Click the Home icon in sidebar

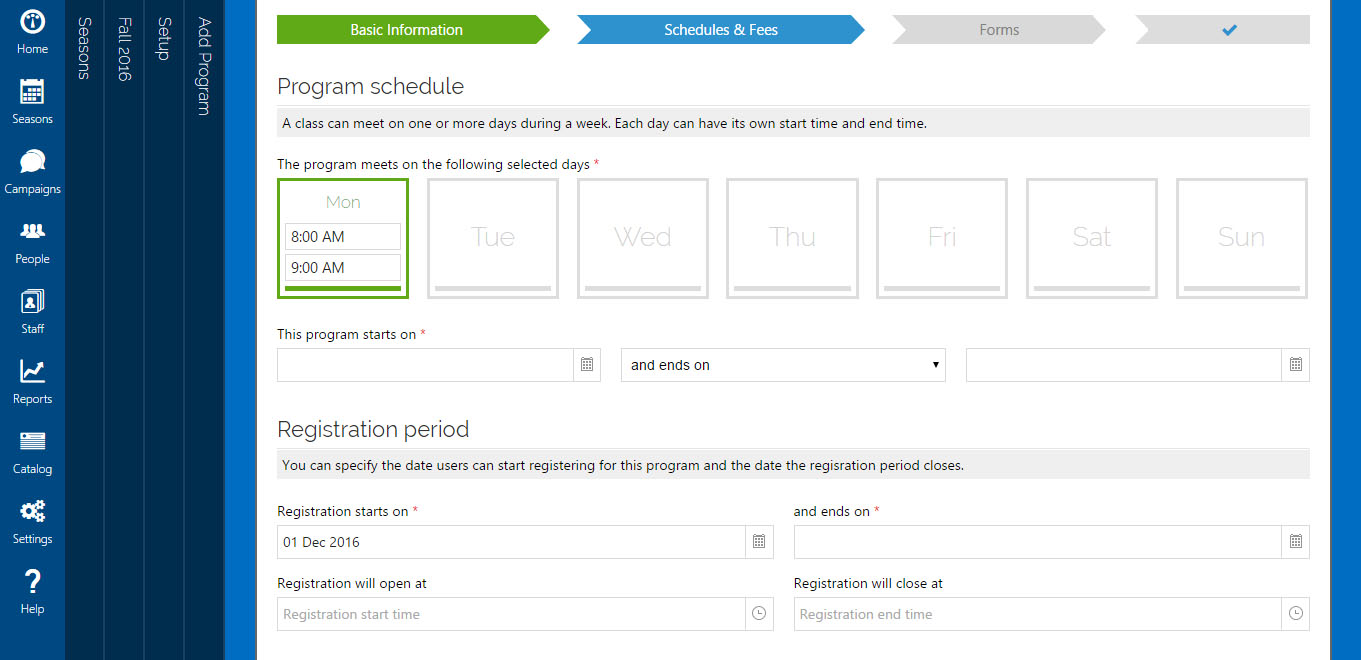pyautogui.click(x=32, y=22)
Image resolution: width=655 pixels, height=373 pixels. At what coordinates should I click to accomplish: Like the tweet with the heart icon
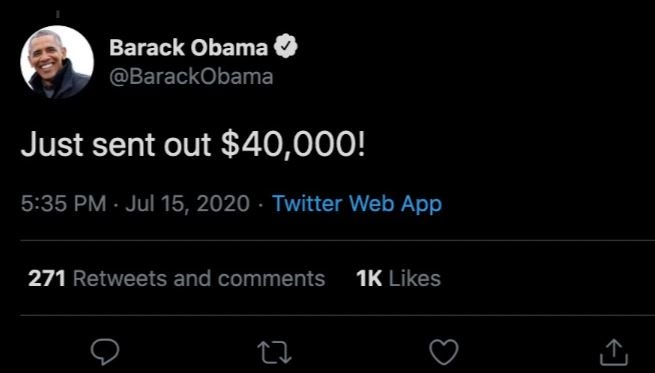click(x=444, y=352)
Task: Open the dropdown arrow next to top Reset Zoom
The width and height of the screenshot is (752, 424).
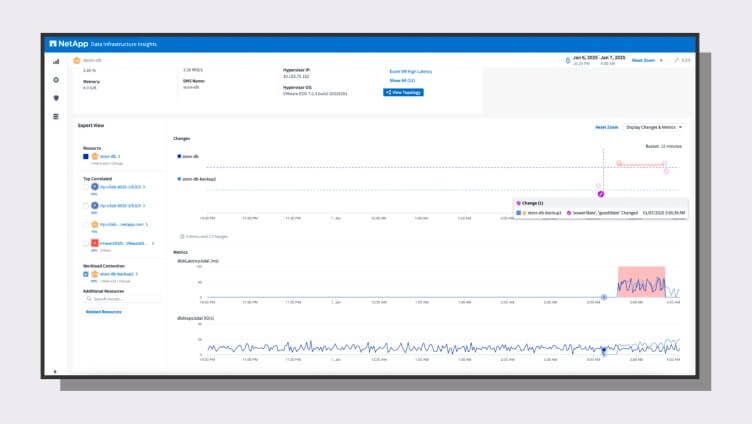Action: click(x=661, y=60)
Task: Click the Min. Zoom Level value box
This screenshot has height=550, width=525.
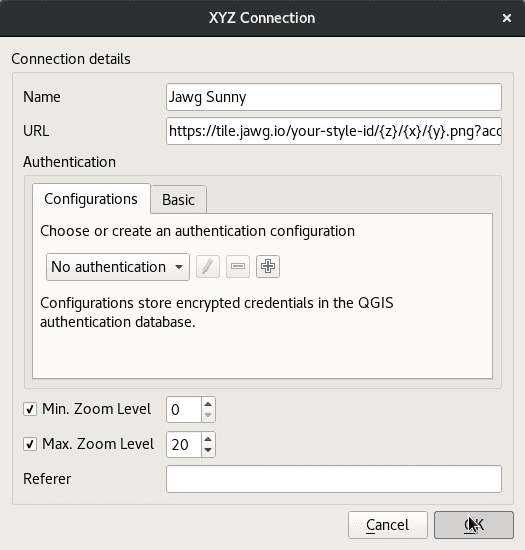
# # # #
YOUR TASK:
Please transcribe exactly the part of the records that opens with the line containing "Image resolution: width=655" and closes with the line containing "Task: Click the Min. Zoom Level value box", both ends included, and leave out the pictures.

ANSWER SPACE:
Image resolution: width=655 pixels, height=373 pixels. At what coordinates should I click to accomplish: Like the tweet with the heart icon
click(x=444, y=352)
Task: Open the dropdown arrow next to top Reset Zoom
The width and height of the screenshot is (752, 424).
Action: click(x=661, y=60)
Task: Click the Min. Zoom Level value box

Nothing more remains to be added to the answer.